ALife day 5; last but not least.
The day started as usual with a fascinating keynote: today it was Linda Smith on “We need a developmental theory of environments”. Linda’s work is on development in human babies. She has gathered a rich corpus of information on babies’ perceived environments over their first two years of life. This has been gathered from head-mounted cameras (which today are so small they are just a chip in a headband), and demonstrate convincingly that the baby’s perceived environment changes dramatically over time, and that those changes are deeply embedded in its development. Early on, there are lots of close up faces, of a few adults. Later on, the baby’s view moves to hands: watching others, and its own, manipulating objects. Different experiments demonstrate the essential nature of the body / brain / environment feedback loop. What is in this loop changes as the baby grows, and we need to understand when and how. And, of course (unless you are purely into how to experiment on babies for fun and profit), what does this tell us about developmental artificial life? The (perceived) environment is crucial to development.
I then went to the morning technical session on Artificial Chemistries, a potential substrate for ALife. We started with a talk on a novel replicator system based on a chemistry of functional combinators, with conservation of mass. The crucial design tradeoff is not to make the underlying artificial physics so strong that replication is trivial (a “copy organism” operation in the physics), nor to make it so sparse that replication is computationally infeasible. One way to strike the happy medium is to ensure the “functional units” are composed of a few “primitive units”, giving the system a small but crucial distance from the “atoms”. Next we heard about an extension of Hutton’s original replicator AChem, adding kinetics under the Gillespie algorithm, to find a “sweet spot” where a rich set of reaction occur in a computationally feasible time. Then we heard about “messy chemistries”, those that produce a wide range of uncontrolled products, and the conditions for one of the products to come to dominate, suggesting a “selection-first” AChem route to ALife. Then we had a description of a reaction-diffusion system incorporating energetics, and how a combination of exothermic and endothermic reaction systems can stabilise temperature across a region. Finally, we heard about taking mathematics seriously in order to use algebraic concepts, particularly non-associative algebras, to design a novel sub-symbolic AChem.
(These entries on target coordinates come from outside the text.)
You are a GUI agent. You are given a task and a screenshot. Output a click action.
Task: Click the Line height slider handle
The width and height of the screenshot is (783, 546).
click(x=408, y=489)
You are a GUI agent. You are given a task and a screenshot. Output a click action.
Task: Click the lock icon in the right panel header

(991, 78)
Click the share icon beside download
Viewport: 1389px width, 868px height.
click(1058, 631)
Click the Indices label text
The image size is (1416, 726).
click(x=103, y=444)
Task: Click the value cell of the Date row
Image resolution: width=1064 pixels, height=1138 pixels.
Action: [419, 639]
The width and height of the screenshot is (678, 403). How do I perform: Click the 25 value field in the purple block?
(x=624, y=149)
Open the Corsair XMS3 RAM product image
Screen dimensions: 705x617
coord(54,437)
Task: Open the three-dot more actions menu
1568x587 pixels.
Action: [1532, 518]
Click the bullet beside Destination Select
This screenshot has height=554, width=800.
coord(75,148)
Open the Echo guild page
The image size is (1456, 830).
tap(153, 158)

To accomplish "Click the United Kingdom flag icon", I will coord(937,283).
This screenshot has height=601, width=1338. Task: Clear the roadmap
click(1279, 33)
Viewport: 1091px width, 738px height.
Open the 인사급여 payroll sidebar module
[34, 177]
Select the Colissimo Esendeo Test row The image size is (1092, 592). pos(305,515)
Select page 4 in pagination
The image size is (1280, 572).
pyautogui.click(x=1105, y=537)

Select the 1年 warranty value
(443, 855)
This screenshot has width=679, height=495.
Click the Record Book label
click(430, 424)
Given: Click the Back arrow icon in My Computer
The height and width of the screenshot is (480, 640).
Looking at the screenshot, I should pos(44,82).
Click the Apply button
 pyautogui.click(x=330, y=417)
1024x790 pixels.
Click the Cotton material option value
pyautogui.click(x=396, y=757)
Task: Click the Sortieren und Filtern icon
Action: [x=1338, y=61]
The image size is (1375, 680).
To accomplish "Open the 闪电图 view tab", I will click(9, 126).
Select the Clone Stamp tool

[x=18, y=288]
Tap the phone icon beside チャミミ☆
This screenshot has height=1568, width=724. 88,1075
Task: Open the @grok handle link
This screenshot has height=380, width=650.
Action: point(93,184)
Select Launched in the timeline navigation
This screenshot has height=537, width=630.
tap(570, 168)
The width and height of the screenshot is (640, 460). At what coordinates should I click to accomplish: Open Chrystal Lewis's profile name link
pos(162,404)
Then on to the closing keynote of the conference: Katie Bentley on “Do Endothelial Cells Dream of Eclectic Shape?” She explained the title: her work is about computational modelling of real biological systems, based on computational complex systems approaches. She had been warned biologists wouldn’t read something with the word “computational” in the title, so needed to use just biological words. But she wanted to signal to the CS-types that this might be of interest to them too, so used the punning title. She asked us if we got the pun: all but one hand went up. She then asked that person if they had seen the film; yes. She told us that if this was a straight biological conference, no one would have got the pun, and hardly anyone would have seen the film. Divided communities indeed. She went on to describe her computational model of vascular growth, in normal tissue and in tumours. Agent Based modelling, combined with real data and close interactions with biologists (who know which published results to trust, and which not), have resulted in several predictions that have been tested and confirmed in the wet lab. Mostly information flows from biology to ALife; this work demonstrates a great feedback from ALife into biology.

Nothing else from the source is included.